Just to get my donation recorded here as well. 8 blanks of my various castings which the recipient can choose colors and materials valued at $112. And a special auction item if so desired.


----------



## maxwell_smart007 (Dec 29, 2013)

consider it so desired!


----------



## Buzzzz4 (Dec 29, 2013)

maxwell_smart007 said:


> consider it so desired!



It will come with the magazine it was featured in.


----------



## maxwell_smart007 (Jan 3, 2014)

I'm going to sound like a broken-record here, but many of the contests in the Bash require prizes, and many of these have been traditionally been provided as Boxes of Blanks sent from one member to another - in addition to raising money to support the site, the BASH is a great opportunity for our membership to build the sense of community that makes it a great place to visit.   

While we're starting to get a good selection of prizes, we need more boxes of blanks if you want to have as many contests and prizes as we've had in years past (including daily trivia winners) - so if you want to help out, and are thinking about how nice it would be to bring joy to another member during the Bash, please consider donating a box of blanks!  

(just remember, we don't know who may win your prize, or where in the world they may be!)


----------



## SteveG (Jan 3, 2014)

I will provide a very nice box of blanks that can be described as "Sure to Please".


----------



## maxwell_smart007 (Jan 3, 2014)

Thanks very much, Steve - I'll mark that down!


----------



## gimpy (Jan 3, 2014)

maxwell_smart007 said:


> I'm going to sound like a broken-record here, but many of the contests in the Bash require prizes, and many of these have been traditionally been provided as Boxes of Blanks sent from one member to another - in addition to raising money to support the site, the BASH is a great opportunity for our membership to build the sense of community that makes it a great place to visit.
> 
> While we're starting to get a good selection of prizes, we need more boxes of blanks if you want to have as many contests and prizes as we've had in years past (including daily trivia winners) - so if you want to help out, and are thinking about how nice it would be to bring joy to another member during the Bash, please consider donating a box of blanks!
> 
> (just remember, we don't know who may win your prize, or where in the world they may be!)

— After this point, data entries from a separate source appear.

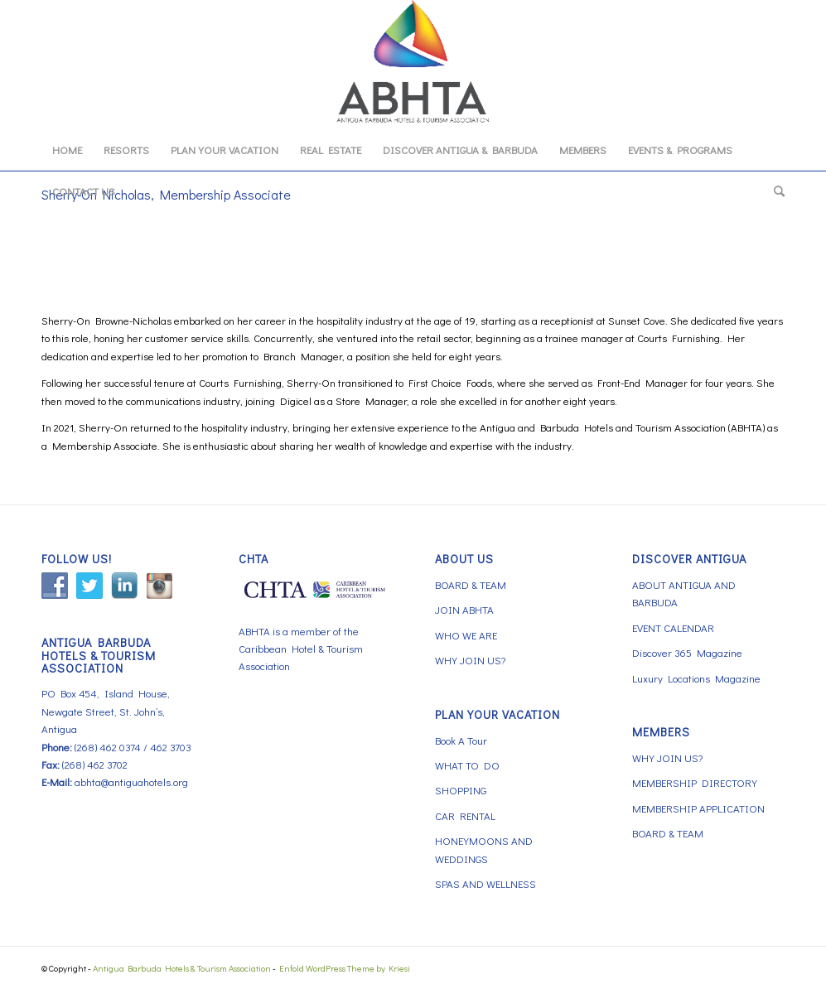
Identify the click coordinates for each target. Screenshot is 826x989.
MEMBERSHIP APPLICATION (698, 808)
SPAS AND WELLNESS (485, 883)
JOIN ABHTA (464, 609)
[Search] (774, 191)
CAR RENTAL (465, 815)
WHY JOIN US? (470, 660)
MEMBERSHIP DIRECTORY (694, 782)
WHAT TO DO (467, 765)
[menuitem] (67, 150)
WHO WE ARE (466, 635)
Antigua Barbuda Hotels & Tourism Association (182, 968)
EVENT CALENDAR (673, 627)
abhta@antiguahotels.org (131, 781)
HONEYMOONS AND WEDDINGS (484, 849)
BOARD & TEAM (470, 584)
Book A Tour (461, 740)
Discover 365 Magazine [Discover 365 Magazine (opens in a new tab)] (687, 652)
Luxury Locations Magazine (696, 678)
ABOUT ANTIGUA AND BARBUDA (684, 593)
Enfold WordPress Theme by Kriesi (344, 968)
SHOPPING (460, 790)
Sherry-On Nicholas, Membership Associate (166, 194)
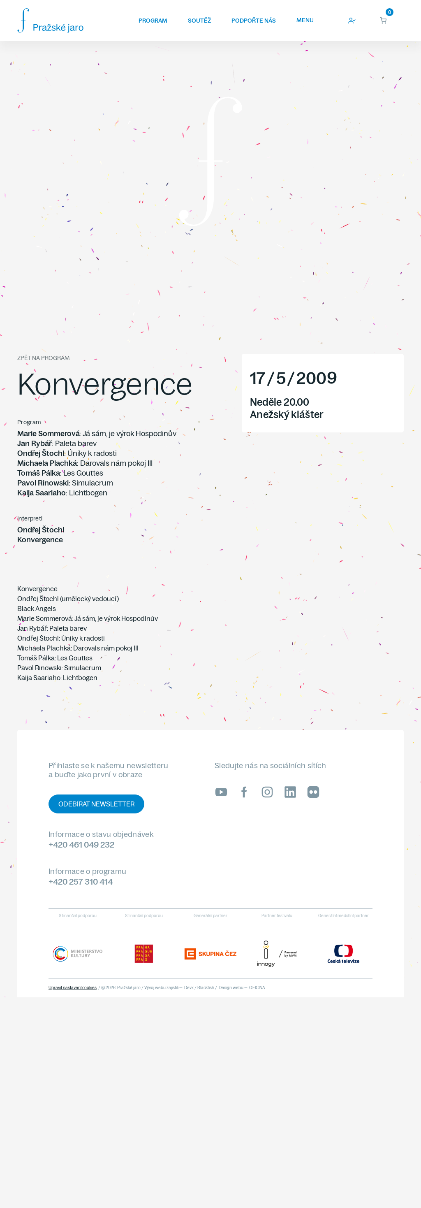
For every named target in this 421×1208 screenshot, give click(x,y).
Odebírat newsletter (96, 804)
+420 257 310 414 (81, 881)
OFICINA (257, 987)
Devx (189, 987)
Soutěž (199, 20)
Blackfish (205, 987)
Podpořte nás (253, 20)
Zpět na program (43, 358)
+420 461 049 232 (81, 844)
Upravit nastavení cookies (73, 987)
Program (153, 20)
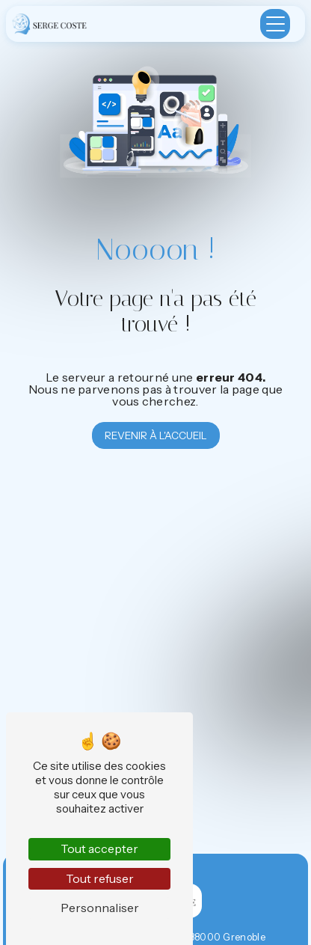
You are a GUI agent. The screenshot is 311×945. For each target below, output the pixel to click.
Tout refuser (100, 878)
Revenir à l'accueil (156, 435)
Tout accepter (99, 848)
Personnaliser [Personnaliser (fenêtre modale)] (100, 907)
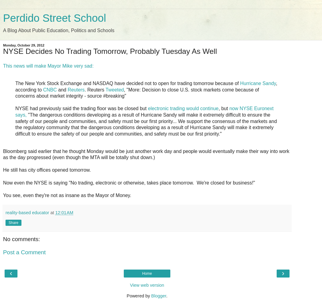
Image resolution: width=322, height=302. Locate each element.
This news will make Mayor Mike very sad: (48, 66)
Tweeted (114, 89)
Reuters (76, 89)
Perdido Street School (54, 18)
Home (147, 273)
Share (13, 223)
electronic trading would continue (183, 108)
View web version (147, 285)
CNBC (50, 89)
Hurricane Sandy (258, 83)
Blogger (158, 295)
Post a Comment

When you say a box, is there a certain number of blanks expected ?


----------



## ed4copies (Jan 3, 2014)

gimpy said:


> maxwell_smart007 said:
> 
> 
> > I'm going to sound like a broken-record here, but many of the contests in the Bash require prizes, and many of these have been traditionally been provided as Boxes of Blanks sent from one member to another - in addition to raising money to support the site, the BASH is a great opportunity for our membership to build the sense of community that makes it a great place to visit.
> ...




Usually it is a small flat rate box.  This will hold 11-12 blanks, if they are just over 3/4" (most common blank size).  However, if they are over 5.5" long, the box only holds about 6.  So, kinda depends what you are using to fill the box!!:biggrin::biggrin:


----------



## maxwell_smart007 (Jan 3, 2014)

Not at all, Gimpy - all we ask is that you estimate it's value to be at least $25 (quite easy with blanks). 

It could be a larger box of cheap blanks,  a small box of cool blanks, an envelope of interesting blanks, a handful of unique and valuable blanks, etc - your prize, i.e. your decision and your discretion!  Just make something you think another member might be happy to receive if they happen to win a daily triva contest or the like! 

Heck, we all like blanks, and we all have blanks that others may not have - so it's a free-for all for whatever you'd like to come up with.


----------



## maxwell_smart007 (Jan 3, 2014)

Thanks Ed - you must type faster than I (or even electrons slow down in this extreme weather!)


----------



## ed4copies (Jan 3, 2014)

BTW, to further clarify the cost involved---a small flat rate to Canada is $20, to the rest of the world is $25.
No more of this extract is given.